Tolkien est présenté comme un intellectuel qui a proposé une rupture littéraire totale en comparaison avec ce qui avait été jusque-là produit. Violence, féerie et imaginaire caractérisent une conception de la littérature où tout est possible sur un temps indécis. Isabelle Pantin replace dans un premier temps les écrits de Tolkien dans son contexte. On a eu l’habitude d’entendre le fait qu’il s’était beaucoup inspiré de la Première Guerre mondiale pour décrire une guerre totale sur les Terres du Milieu.
La comparaison s’arrête cependant là... il y a clairement un refus de sa part d’avoir une explication de transposition tous les maux du début du XXe siècle dans son œuvre – au pire une influence sous-jacente des temps incertains dans lequel il a écrit. Ce qui est intéressant relève davantage à ce qui touche à la cartographie ; où l’on apprend que la fresque du Seigneur des Anneaux est, à la base, issue de simples cartes collées les unes aux autres, complétées au gré des besoins et laissant apparaître la création d’un monde et l’existence de peuples qui font tant la richesse de la Terre du Milieu.
Dans l’analyse, on revient longuement sur la genèse de l’écrivain : ses origines, ses influences, ses lectures, les mythes et les légendes qui ont alimenté l’imaginaire des civilisations ainsi que la poésie. Il s’agit d’une analyse passionnante de l’histoire mythologique au travers de la linguistique et d’une approche historique originale de ce qui a inspiré Tolkien. Un schéma permanent y est d’ailleurs mis en relief entre les mythes réels et l’imaginaire Tolkien : les Dieux/les Valars, des hommes, des personnages intermédiaires : muses/nains/elfes/walkyries/orcs (...).

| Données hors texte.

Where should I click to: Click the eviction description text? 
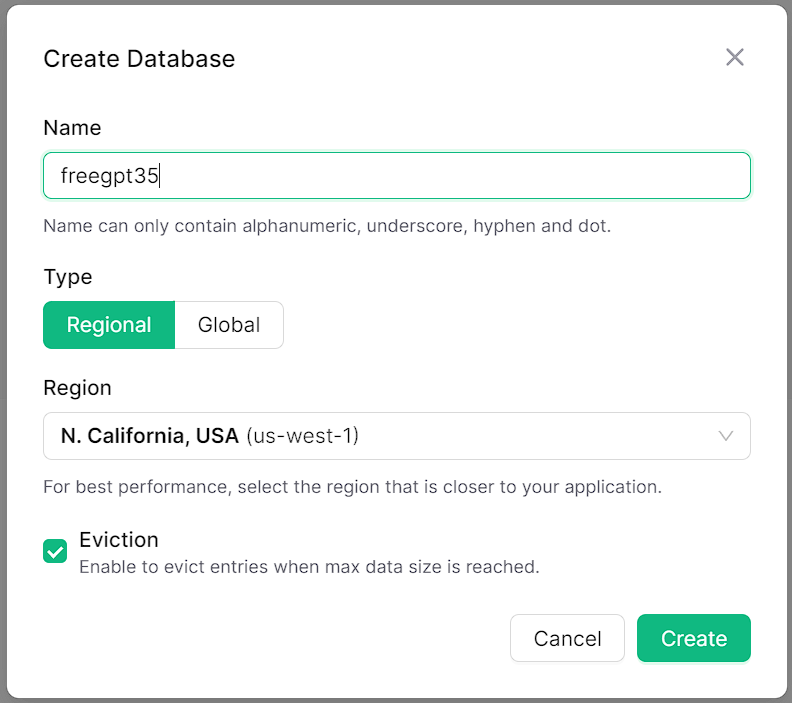pos(309,567)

La construction du récit se veut parfaitement authentique, rendant par là hommage aux grandes fresques et autres légendes de l’imaginaire populaire. Les sons mélodiques, l’écriture poétique et la création de personnages tout en symboles (faisant d’ailleurs écho à un certain romantisme) s’inscrivent dans un temps philosophique et scientifique riche au moment ou Tolkien livre ses récits. Isabelle Pantin introduit également la notion d’écologie avant l’heure dans les chroniques de la Terre du Milieu, notamment au travers des descriptions du Shire (autrement dit de la Comté), les récits de la description de la forêt de Fangorn, et l’image allégorique du peuple des elfes.
De ces analyses de texte, on en retire une construction du récit qui se veut perfectible chaque fois que l’auteur a voulu retravailler ses textes. Il en ressort d’ailleurs un charme féerique. Le simple fait d’évoquer certains passages du Seigneur des Anneaux, du Legendarium ou même du Silmarillon renforce l’envie de se plonger de nouveau dans l’imaginaire Tolkien ou du moins de l’approfondir. Dans cette étude, il en ressort une telle admiration et une telle fascination pour ces œuvres que l’on réalise soudain qu’il existe une production littéraire abondante et très impressionnante à ce sujet : études, essais, historique, explications (...) telle que la force de cette présente édition réside dans une compilation des points de vue les plus intéressants et révélateurs sur Tolkien et ses écrits.
On en retiendra un livre remarquablement renseigné et documenté à tel point que l’on se rend compte à quel point Tolkien aura marqué le XXe siècle et a soulevé nombre de questions auprès des aficionados de la littérature. Malheureusement, la version du livre reçue à Actualitté a été estropiée des ¾ de notes de fin, et là je m’insurge : on m’a délibérément laissé sur ma fin(faim)...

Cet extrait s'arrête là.